Laying the Groundwork for Successful Automation
First, it’s important to quantify the existing cost per transaction to determine the best automation approach for the given organization. The cost should factor in all the relevant A/P costs, the hidden costs such as management overhead, data validation and costs of errors to the organization down the line.
Once the costs are clear, setting the level of automation is next. Initially, automating a small part of the process is advised. Every document processing automation approach will require both computers and the human touch. The workflow has three basic steps:
- Via email, fax and hard copy, documents are submitted and classified as part of the A/P process.
- Required data must be automatically located and extracted from these documents.
- Challenging data, that is, any required data not able to be located or any data that falls below a certain confidence threshold is routed to an employee for data entry and correction.

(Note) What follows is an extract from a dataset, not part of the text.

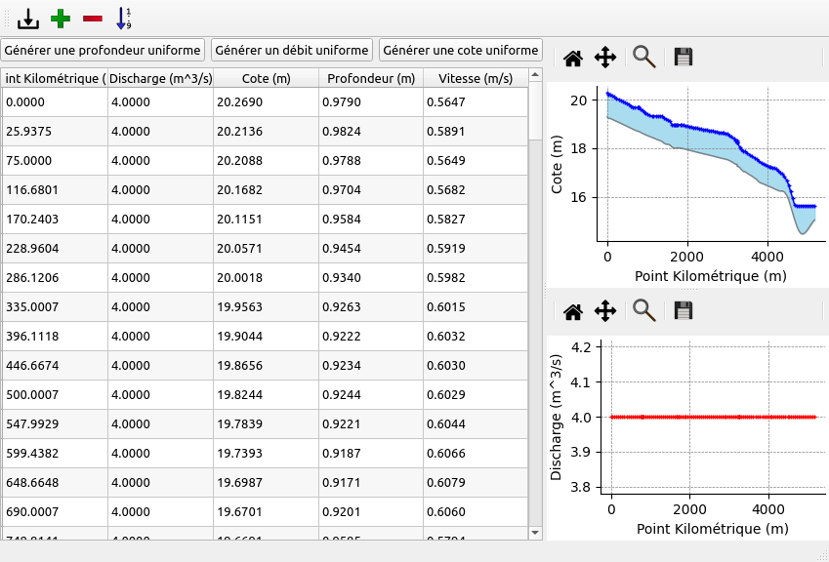
Task: Click the import/download icon in top toolbar
Action: pos(29,18)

Underneath this basic workflow automation—when done right—are sophisticated algorithms and machine learning techniques employed to accurately extract data from different documents with varied content. These automatically learn from user input without special user-created rules.

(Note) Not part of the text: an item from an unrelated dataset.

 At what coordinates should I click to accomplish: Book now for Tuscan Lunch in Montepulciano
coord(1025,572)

Even with the advent of machine learning, automated approaches require initial fine-tuning. The organization must analyze the accuracy of their data extraction software (not simply OCR), so that the human-centered data entry/correction function is doing the right amount of validation to ensure the necessary accuracy. This means neither too much checking because validating all the data manually is costly nor too little checking. The A/P team must have reliable data in their system.

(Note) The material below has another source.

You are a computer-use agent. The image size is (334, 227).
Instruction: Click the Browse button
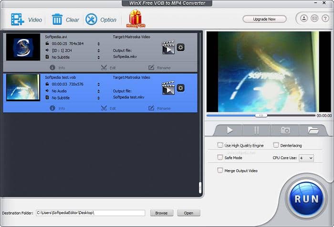click(x=161, y=213)
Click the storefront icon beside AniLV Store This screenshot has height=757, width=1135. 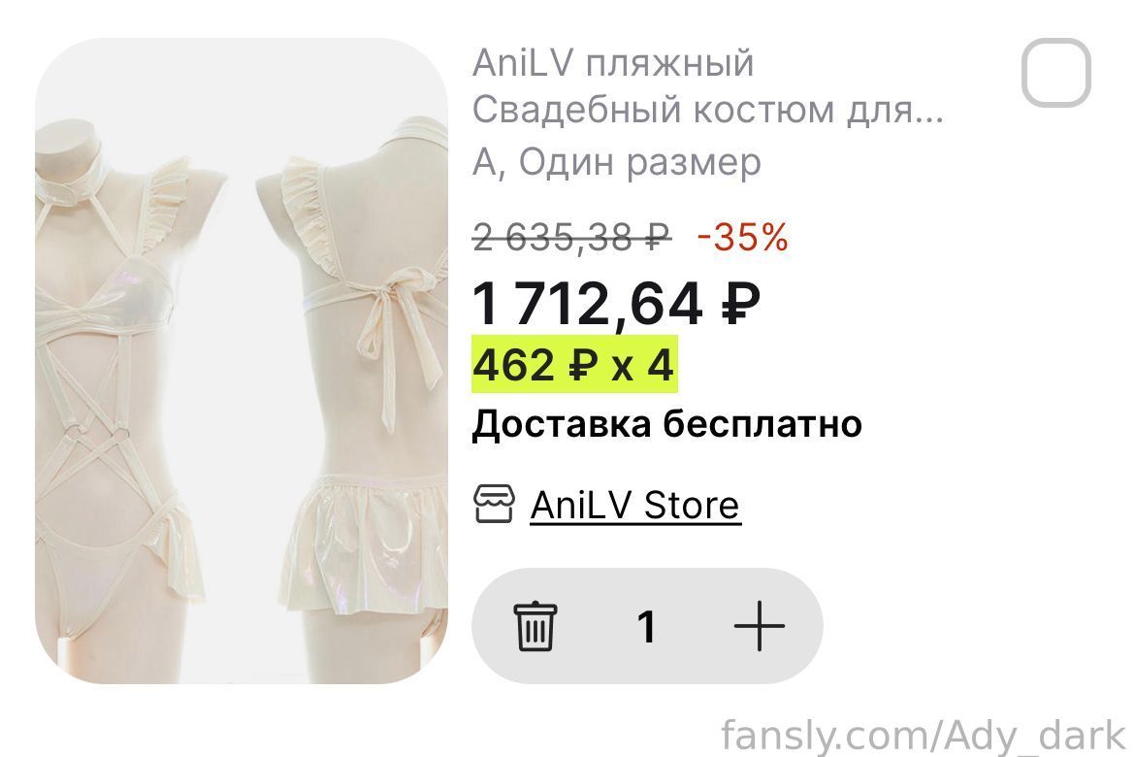point(494,504)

Leveraging Advanced Data Extraction
The process of locating and extracting data from documents in a reliable and accurate manner is much more than just adopting any capture tool to automate A/P processing. Here, understanding the types of documents is critical. Invoices tend to be much more structured than receipts or contracts.
Next understanding the data that the A/P team needs in detail will provide sufficient context to aid with automating validation of potential answers. Knowing what data must be extracted, and the range of what each field will contain will help ensure the proper parameters are set and that the results will need less human validation to ensure that they are accurate.
Lastly, it’s essential to examine what the existing manual data entry error rates are and what accuracy rates are required going forward to ensure successful automation. This involves collecting a representative number of sample documents and the accurate data extracted from them so that together these can be used as a benchmark to measure output of the system with what output is required going forward. This output comparison can be used to tune the system in order to establish the “breakpoint” at which data requires additional validation.
This automation approach requires initial planning and analysis to quantify how much transaction processing (with manual data entry) currently costs the organization and to determine the existing levels of data accuracy. That way, the groundwork is laid in order to establish higher levels of data quality with lower costs through any new automation initiative. Starting small to refine the automation process moves the organization toward new levels of accuracy and lowered costs with less risk and little financial investment.